• Data for review:
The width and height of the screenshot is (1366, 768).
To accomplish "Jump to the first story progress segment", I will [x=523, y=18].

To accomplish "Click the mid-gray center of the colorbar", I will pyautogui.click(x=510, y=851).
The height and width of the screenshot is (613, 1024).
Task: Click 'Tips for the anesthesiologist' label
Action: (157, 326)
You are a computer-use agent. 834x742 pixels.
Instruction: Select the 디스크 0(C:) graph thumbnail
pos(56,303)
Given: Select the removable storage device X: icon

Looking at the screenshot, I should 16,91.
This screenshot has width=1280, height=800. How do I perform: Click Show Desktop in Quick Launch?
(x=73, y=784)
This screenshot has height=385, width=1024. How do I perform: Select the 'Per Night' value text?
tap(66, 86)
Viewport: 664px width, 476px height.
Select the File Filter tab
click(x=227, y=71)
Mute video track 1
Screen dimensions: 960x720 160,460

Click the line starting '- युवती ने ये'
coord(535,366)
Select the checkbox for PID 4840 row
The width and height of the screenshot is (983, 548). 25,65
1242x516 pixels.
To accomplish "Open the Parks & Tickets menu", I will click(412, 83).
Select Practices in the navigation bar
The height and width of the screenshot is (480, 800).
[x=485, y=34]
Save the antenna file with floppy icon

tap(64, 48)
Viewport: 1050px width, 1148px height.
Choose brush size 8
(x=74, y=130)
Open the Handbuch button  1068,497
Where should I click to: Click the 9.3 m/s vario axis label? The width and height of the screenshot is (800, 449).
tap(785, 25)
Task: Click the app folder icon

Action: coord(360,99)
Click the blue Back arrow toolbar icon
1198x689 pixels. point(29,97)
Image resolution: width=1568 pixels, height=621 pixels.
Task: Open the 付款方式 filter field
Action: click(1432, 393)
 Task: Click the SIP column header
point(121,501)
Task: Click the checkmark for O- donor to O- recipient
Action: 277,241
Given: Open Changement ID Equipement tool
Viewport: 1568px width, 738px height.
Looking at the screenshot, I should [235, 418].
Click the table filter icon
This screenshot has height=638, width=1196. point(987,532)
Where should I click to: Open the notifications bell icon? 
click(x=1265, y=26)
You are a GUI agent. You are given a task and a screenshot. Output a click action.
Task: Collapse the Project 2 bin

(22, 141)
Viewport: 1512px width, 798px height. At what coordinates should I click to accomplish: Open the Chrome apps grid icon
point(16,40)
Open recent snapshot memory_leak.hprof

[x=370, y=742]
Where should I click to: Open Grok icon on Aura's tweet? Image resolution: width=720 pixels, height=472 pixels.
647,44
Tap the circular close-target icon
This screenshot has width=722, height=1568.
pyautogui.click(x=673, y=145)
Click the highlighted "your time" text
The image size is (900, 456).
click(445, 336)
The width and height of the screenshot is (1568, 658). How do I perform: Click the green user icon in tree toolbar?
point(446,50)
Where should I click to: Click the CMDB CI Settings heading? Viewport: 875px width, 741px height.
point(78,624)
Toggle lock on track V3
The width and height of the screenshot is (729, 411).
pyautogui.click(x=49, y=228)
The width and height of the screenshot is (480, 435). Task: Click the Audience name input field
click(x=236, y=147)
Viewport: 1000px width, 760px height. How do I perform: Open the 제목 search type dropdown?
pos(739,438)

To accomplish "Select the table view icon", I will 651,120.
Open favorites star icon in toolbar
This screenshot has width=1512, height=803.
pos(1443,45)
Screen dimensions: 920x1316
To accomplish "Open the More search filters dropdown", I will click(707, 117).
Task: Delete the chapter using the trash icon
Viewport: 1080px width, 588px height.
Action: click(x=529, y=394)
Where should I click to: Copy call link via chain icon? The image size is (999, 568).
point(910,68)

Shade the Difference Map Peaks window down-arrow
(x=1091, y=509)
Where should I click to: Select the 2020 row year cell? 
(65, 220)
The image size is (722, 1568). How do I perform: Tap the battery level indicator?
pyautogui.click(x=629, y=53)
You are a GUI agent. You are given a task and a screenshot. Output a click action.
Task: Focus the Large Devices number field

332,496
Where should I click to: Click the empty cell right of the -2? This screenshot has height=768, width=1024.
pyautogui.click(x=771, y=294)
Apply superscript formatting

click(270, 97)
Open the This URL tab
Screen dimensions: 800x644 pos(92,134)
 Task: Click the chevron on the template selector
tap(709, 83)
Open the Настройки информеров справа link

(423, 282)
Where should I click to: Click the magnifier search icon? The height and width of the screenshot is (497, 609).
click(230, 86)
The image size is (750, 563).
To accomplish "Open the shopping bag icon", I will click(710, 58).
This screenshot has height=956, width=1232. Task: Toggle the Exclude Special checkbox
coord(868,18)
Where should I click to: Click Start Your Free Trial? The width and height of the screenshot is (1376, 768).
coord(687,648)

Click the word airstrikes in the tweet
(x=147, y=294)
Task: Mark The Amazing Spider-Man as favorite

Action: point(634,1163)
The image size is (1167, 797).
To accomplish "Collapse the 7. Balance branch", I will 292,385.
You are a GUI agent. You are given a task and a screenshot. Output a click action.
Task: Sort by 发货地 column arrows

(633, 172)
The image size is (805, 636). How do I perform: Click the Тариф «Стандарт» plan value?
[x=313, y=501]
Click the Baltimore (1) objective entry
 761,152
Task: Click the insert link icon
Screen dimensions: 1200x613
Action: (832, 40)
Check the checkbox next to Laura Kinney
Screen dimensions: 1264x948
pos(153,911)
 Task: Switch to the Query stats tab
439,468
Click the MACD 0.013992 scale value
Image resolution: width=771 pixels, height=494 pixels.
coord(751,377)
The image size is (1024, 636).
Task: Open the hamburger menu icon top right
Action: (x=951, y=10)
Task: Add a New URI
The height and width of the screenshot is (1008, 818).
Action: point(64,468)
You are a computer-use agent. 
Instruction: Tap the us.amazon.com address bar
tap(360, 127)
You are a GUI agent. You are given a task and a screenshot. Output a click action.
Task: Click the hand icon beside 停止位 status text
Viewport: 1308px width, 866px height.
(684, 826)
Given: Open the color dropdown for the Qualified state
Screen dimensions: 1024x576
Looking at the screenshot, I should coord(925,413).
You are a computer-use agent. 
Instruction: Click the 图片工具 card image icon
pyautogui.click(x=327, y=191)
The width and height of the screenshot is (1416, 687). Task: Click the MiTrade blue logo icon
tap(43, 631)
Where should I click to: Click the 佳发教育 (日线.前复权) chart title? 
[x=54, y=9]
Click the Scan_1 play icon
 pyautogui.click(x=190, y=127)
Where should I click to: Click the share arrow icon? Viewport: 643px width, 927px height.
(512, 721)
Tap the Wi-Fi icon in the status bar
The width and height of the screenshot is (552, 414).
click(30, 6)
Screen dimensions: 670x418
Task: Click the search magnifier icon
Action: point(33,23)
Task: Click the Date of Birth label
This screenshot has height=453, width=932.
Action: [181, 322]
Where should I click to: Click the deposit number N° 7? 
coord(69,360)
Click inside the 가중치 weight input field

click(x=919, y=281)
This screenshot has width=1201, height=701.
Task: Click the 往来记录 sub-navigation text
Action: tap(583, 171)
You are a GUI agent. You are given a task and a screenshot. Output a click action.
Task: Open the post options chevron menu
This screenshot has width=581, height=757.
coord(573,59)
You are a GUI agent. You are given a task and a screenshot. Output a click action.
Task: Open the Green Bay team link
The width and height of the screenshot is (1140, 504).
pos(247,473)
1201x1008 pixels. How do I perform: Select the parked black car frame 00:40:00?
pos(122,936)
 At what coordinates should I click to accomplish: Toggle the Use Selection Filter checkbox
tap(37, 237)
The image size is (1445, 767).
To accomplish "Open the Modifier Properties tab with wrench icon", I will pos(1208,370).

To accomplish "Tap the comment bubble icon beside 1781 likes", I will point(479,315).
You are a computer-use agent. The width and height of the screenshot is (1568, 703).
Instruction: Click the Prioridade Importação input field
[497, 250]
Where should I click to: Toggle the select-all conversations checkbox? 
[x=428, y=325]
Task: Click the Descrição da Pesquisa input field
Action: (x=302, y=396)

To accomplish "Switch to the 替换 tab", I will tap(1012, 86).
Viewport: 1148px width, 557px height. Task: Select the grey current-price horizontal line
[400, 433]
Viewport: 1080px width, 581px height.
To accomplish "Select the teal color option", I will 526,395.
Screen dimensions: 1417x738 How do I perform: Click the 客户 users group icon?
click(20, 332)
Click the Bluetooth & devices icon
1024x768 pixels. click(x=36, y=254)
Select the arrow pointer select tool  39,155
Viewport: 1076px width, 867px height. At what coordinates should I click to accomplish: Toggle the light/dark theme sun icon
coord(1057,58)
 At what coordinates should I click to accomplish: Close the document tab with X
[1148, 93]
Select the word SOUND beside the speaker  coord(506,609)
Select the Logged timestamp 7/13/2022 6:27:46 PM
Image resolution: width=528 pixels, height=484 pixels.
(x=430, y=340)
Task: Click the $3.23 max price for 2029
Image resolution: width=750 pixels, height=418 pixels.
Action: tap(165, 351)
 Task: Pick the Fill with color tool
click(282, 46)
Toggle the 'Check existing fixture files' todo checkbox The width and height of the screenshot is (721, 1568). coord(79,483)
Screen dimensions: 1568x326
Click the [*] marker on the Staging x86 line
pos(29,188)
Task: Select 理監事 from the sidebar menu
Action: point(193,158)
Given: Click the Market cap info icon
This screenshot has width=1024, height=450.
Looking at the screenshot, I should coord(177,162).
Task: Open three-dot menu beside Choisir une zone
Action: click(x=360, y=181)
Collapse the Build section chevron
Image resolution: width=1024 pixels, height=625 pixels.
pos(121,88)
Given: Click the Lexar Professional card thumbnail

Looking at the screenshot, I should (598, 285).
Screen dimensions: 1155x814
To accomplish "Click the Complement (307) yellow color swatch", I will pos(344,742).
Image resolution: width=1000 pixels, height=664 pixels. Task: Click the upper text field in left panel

• Work required:
Only a number is wanted. Count the lines of the data that contain "computer".

• Your solution:
4